## What is required
The whole listing should be given back without any alteration.

=== Begin Enclosure ===

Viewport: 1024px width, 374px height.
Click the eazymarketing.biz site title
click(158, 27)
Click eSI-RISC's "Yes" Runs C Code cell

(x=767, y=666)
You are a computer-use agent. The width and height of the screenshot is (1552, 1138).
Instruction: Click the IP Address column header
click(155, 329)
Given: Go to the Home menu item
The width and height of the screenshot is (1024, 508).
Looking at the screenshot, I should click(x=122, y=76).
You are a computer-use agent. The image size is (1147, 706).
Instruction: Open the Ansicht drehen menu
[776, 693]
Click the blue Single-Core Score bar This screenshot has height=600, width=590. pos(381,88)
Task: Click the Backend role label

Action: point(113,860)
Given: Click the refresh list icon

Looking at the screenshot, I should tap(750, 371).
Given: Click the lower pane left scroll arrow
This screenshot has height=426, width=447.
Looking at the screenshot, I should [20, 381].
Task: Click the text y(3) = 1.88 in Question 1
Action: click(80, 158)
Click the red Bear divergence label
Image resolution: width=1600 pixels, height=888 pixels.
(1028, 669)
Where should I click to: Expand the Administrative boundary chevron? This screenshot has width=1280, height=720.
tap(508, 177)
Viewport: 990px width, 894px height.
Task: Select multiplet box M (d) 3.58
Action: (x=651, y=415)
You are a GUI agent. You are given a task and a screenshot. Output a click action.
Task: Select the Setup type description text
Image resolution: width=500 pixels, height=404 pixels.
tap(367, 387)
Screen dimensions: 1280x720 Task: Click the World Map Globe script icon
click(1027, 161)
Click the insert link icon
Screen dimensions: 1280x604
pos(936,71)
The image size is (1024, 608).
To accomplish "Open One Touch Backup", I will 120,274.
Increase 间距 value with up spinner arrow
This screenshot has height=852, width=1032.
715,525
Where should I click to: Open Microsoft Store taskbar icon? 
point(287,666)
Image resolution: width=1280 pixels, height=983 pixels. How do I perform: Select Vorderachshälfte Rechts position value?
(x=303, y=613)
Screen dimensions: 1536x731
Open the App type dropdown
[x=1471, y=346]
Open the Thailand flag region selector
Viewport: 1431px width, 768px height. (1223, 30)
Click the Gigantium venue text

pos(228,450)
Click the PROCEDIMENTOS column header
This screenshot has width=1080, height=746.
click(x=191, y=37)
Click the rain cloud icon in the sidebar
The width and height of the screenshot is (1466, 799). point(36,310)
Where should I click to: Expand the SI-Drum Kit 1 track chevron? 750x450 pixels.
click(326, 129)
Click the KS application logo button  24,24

=== End Enclosure ===

## Exercise answer
Viewport: 1024px width, 374px height.
Click the eazymarketing.biz site title
click(158, 27)
Click eSI-RISC's "Yes" Runs C Code cell

(x=767, y=666)
You are a computer-use agent. The width and height of the screenshot is (1552, 1138).
Instruction: Click the IP Address column header
click(155, 329)
Given: Go to the Home menu item
The width and height of the screenshot is (1024, 508).
Looking at the screenshot, I should click(x=122, y=76).
You are a computer-use agent. The image size is (1147, 706).
Instruction: Open the Ansicht drehen menu
[776, 693]
Click the blue Single-Core Score bar This screenshot has height=600, width=590. pos(381,88)
Task: Click the Backend role label

Action: point(113,860)
Given: Click the refresh list icon

Looking at the screenshot, I should tap(750, 371).
Given: Click the lower pane left scroll arrow
This screenshot has height=426, width=447.
Looking at the screenshot, I should [20, 381].
Task: Click the text y(3) = 1.88 in Question 1
Action: click(80, 158)
Click the red Bear divergence label
Image resolution: width=1600 pixels, height=888 pixels.
(1028, 669)
Where should I click to: Expand the Administrative boundary chevron? This screenshot has width=1280, height=720.
tap(508, 177)
Viewport: 990px width, 894px height.
Task: Select multiplet box M (d) 3.58
Action: (x=651, y=415)
You are a GUI agent. You are given a task and a screenshot. Output a click action.
Task: Select the Setup type description text
Image resolution: width=500 pixels, height=404 pixels.
tap(367, 387)
Screen dimensions: 1280x720 Task: Click the World Map Globe script icon
click(1027, 161)
Click the insert link icon
Screen dimensions: 1280x604
pos(936,71)
The image size is (1024, 608).
To accomplish "Open One Touch Backup", I will 120,274.
Increase 间距 value with up spinner arrow
This screenshot has height=852, width=1032.
715,525
Where should I click to: Open Microsoft Store taskbar icon? 
point(287,666)
Image resolution: width=1280 pixels, height=983 pixels. How do I perform: Select Vorderachshälfte Rechts position value?
(x=303, y=613)
Screen dimensions: 1536x731
Open the App type dropdown
[x=1471, y=346]
Open the Thailand flag region selector
Viewport: 1431px width, 768px height. (1223, 30)
Click the Gigantium venue text

pos(228,450)
Click the PROCEDIMENTOS column header
This screenshot has width=1080, height=746.
click(x=191, y=37)
Click the rain cloud icon in the sidebar
The width and height of the screenshot is (1466, 799). point(36,310)
Where should I click to: Expand the SI-Drum Kit 1 track chevron? 750x450 pixels.
click(326, 129)
Click the KS application logo button  24,24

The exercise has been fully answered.